69 aquelas compostas pela união de pessoas do mesmo sexo.

Com a flexibilização do conceito de família, indicando que o seu elemento caracterizador precípuo é o afeto, tem-se que o rol de entidades familiares trazido pela Constituição Federal é exemplificativo. E, sob tal entendimento, em 2011, o Supremo Tribunal Federal julgou procedentes a Ação Direta de Inconstitucionalidade n. 4277 e a Arguição de Descumprimento de Preceito Fundamental n. 132, reconhecendo às uniões estáveis homoafetivas tratamento isonômico em relação às uniões estáveis heteroafetivas.

Após o julgamento das mencionadas ações, o Conselho Nacional de Justiça, editou a Resolução n. 175 de 2013, proibindo os cartórios de todo o país negar a habilitação, celebração de casamento civil ou de conversão de união estável em casamento, entre pessoas do mesmo sexo.

Deste modo, tornou-se, com a utilização do ativismo judicial, diante de uma do Legislativo em regulamentar as uniões homoafetivas, possível o casamento civil entre pessoas do mesmo sexo.

Para muitos operadores do Direito, a defesa do casamento civil entre pessoas do mesmo sexo seria um trabalho inócuo, uma vez que com o reconhecimento das uniões estáveis como entidades familiares constitucionalmente válidas, o referido instituto e o casamento passaram a ser considerados iguais. Entretanto, essa é uma afirmação que não pode prosperar, pois dentro da esfera legislativa infraconstitucional, existem diversos pontos que distanciam ambos os institutos.

Saliente-se que o art. 226 da Constituição Federal equiparou a união estável ao casamento, considerando o aspecto afetivo e familiar inerentes a ambos. Entretanto, o parágrafo 3º do citado artigo, o qual informa que deve ser facilitada a conversão da união estável em casamento, prova os dois institutos não serem iguais, afinal não se pode converter aquilo o que já é igual.

As particularidades que existem na legislação infraconstitucional, principalmente no âmbito do Direito Sucessório, entre o casamento e a união estável, acabaram por criar uma série de privilégios para o matrimônio. O Código Civil de 2002 coloca os partícipes de uma união estável, ao tratar da sucessão hereditária legítima, numa posição de evidente inferioridade, quando compara-se ao tratamento dispensado ao cônjuge.

O legislador agraciou, nos termos do art. 1845/CC, o cônjuge com a condição de herdeiro necessário, que, ao lado dos descendentes e ascendentes, não pode ser excluído da sucessão por mera disposição de última vontade do de cujus. O mesmo tratamento jurídico não foi dispensado ao partícipe da união estável, que não figura no rol do mencionado artigo.

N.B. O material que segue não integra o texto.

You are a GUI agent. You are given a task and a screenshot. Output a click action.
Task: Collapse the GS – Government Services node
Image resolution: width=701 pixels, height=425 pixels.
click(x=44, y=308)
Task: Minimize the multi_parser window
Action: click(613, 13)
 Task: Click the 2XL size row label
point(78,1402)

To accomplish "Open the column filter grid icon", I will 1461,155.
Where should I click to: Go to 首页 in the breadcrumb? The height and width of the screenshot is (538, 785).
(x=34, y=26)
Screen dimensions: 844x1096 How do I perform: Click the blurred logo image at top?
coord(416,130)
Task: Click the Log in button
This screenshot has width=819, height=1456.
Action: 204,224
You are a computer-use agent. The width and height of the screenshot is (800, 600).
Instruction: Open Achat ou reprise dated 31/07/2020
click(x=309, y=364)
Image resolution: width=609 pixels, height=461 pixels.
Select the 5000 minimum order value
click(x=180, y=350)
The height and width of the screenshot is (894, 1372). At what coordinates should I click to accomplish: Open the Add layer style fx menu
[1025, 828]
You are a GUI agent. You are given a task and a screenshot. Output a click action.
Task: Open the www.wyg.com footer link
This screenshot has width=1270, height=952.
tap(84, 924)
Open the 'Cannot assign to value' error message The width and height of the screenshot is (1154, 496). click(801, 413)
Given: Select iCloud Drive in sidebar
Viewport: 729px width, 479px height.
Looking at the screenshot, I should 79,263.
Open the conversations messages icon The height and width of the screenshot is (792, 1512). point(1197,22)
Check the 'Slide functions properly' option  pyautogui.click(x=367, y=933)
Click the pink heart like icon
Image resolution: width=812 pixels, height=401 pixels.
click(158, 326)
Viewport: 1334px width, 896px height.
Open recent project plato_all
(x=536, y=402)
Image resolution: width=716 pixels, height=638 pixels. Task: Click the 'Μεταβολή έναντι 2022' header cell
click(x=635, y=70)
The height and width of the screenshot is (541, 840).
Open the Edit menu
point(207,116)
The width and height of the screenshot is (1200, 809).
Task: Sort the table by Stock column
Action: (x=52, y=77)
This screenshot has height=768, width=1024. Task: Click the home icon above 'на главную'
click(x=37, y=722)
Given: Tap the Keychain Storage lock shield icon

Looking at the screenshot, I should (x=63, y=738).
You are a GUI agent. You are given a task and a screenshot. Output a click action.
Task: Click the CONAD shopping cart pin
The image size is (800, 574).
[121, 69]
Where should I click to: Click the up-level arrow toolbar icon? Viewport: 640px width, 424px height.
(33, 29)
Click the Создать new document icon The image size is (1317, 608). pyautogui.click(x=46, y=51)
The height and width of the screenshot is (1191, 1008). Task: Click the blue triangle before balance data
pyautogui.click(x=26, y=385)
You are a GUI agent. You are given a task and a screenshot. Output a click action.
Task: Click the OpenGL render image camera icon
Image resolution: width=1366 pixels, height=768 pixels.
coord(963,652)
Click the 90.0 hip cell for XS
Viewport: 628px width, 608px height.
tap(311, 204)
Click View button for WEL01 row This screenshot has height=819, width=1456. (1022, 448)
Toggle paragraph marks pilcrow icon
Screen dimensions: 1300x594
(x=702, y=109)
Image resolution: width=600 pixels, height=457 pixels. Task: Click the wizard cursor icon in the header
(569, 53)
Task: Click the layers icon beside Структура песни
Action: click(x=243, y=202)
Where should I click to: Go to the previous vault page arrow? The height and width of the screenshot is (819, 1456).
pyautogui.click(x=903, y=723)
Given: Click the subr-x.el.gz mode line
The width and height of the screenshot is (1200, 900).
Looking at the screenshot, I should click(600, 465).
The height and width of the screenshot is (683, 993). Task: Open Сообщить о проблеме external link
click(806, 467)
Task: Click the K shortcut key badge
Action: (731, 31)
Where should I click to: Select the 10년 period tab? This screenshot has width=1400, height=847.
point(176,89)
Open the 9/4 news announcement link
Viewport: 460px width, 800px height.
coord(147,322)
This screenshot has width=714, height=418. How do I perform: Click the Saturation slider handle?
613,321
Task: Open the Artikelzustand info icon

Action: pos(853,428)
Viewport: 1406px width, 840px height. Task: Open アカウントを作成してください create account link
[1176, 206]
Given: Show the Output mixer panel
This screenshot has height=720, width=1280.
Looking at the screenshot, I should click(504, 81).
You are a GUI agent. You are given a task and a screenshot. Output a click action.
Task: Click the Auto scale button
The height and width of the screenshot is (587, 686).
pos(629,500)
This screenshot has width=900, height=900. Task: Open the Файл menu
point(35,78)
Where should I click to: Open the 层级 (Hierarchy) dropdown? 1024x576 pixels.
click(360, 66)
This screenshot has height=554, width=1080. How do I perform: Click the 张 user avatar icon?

70 Difere também o tratamento no que tange à ordem de vocação hereditária e à concorrência sucessória. Enquanto o cônjuge encontra-se em terceiro lugar no rol de herdeiros do art. 1832/CC, fazendo jus à totalidade da herança se não houver descendentes e ascendentes; o companheiro não se encontra no rol do mencionado artigo, tendo seus aspectos sucessórios definidos pelo art. 1790/CC, fazendo jus a totalidade da herança se não houver descendentes, ascendentes e colaterais.

Em verdade, consta do art. 1790/CC que o legislador assegurou ao convivente direito a suceder apenas quanto aos bens adquiridos onerosamente na vigência da união estável, tendo que concorrer com os demais herdeiros do autor da herança, inclusive colaterais, o que não ocorre na sucessão do cônjuge.

Apesar de a jurisprudência ter mitigado algumas dessas diferenças, assegurando a totalidade da herança ao companheiro nos mesmos termos que o cônjuge, tal posicionamento não se encontra cristalizado no ordenamento jurídico.

Diante da situação à qual se submete o companheiro quanto aos efeitos sucessórios do artigo 1790 do Codex, é inconstitucional o presente artigo, uma vez que o mesmo aponta para uma direção divergente ao que propõe o constituinte quando equipara todos núcleos familiares.

É de se concluir que a relevância do casamento homoafetivo toma corpo, quando se compara os direitos sucessórios do cônjuge e do companheiro, percebendo as inúmeras divergências existentes entre ambos, as quais vão de encontro ao atual entendimento das entidades familiares proporcionado pela Constituição Federal.